Europe is only as weak as it thinks it is

Europe has just held a rapid-fire series of high-profile summits. Following the Paris AI Action Summit and the Munich Security Conference, European leaders gathered for two emergency meetings in Paris to address the disturbing signals coming from the new administration in the United States. In each case, a central question was how Europe can catch up with the US and China technologically and militarily.

By now, it is obvious to everyone that US President Donald Trump’s administration intends to treat Europe with contempt, and that Europeans must take responsibility for their defence and security fully into their own hands. The US is not only sidelining European governments to negotiate an end to the war in Ukraine; it has also thrown its support behind European far-right parties and accused European liberals and democrats of betraying Western values.

Is there a method to this madness? Could the overture to Russia be an attempt to repeat president Richard Nixon’s strategy of breaking the alliance between communist China and the Soviet Union? We know that Trump is obsessed with China, and that Russians themselves have good reason to fear Chinese dominance. If sacrificing some part of Ukraine would allow Trump to strike a blow against his bete noire, he would surely seize the opportunity.

But this Nixonian manoeuvre is unlikely to succeed unless Trump secures Europe’s participation, and that seems unlikely. Paralysed by fear since Russia’s full-scale invasion of Ukraine in early 2022, Europe has forgotten that it can say no. But the Trump administration has shaken European leaders from their slumber. They are now taking an inventory of their strengths and exploring their options. Ukraine is not up against a wall yet. With increased support from Europe, its battle-hardened, highly innovative military can continue to resist Russia’s aggression.

Moreover, the Trump administration has not done much of anything yet except talk. Its real focus is on the home front, where it is busy gutting its own state capacity by mass firings. Trump’s war on the civil service—presumably the prelude to installing a skeleton crew of political loyalists—will inevitably cost the US money and reduce his ability to carry out his policy agenda.
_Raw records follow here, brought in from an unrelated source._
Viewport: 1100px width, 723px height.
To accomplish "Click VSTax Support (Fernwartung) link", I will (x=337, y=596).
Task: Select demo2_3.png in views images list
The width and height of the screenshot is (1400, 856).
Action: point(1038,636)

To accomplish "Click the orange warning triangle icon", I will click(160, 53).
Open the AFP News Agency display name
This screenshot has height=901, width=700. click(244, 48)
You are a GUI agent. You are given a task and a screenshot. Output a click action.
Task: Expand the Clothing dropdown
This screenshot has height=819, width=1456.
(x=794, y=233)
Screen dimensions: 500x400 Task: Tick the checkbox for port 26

The European Union, for its part, should not respond with the usual search for unity. Given the parties in power in Hungary, Slovakia and elsewhere, that is neither possible nor necessary. The better strategy is to build a coalition of willing EU member states and other countries that Trump is pointlessly alienating, such as Canada, Britain and South Korea.

This seems to be what French President Emmanuel Macron has in mind, judging by his recent statements. Many of his past warnings are now coming true. He remains one of the only leaders, alongside British Prime Minister Keir Starmer, who is not ruling out sending troops to Ukraine or the surrounding area. And lest we forget, France and Britain both have nuclear weapons.

Lost in the coverage following the rupture with the US is the fact that Western Europe is more fearful than Eastern Europe. We are arguably more familiar with crises, but we also are not the ones in Trump’s crosshairs. We do not have a huge trade surplus with the US, and we spend hundreds of billions of dollars on US-made weapons. Unlike the Netherlands (ironically the home of NATO’s new secretary-general), which spent around 1.7 percent of its GDP on defence in 2023, Poland spends almost 5 percent.

Judging by the flurry of recent speeches and statements from Republican officials, one might think that there are actually two Republican parties. On one hand, there is the old party that always sought to raise defence spending, strengthen US military alliances, and confront autocrats such as Russian President Vladimir Putin. On the other hand, there is the party of Trump’s MAGA movement, which seems to believe that national greatness requires dismantling the US state and abandoning longstanding alliances, all justified with primitive blood-and-soil rhetoric and conspiracy theories.

While it feels as if the entire world has changed overnight, the truth is that nothing really has happened yet. If Europeans would only open their eyes, they would see that they have all the resources, talent, and instruments they need to secure their sovereignty and restore peace and stability. They do not need an invitation to the table. They should take inspiration from Ukraine, which has single-handedly halted Russia’s march of aggression through sheer willpower.

This is no time for Europeans to panic. On the contrary, Trump has given us what we need the most: a reason to get our act together.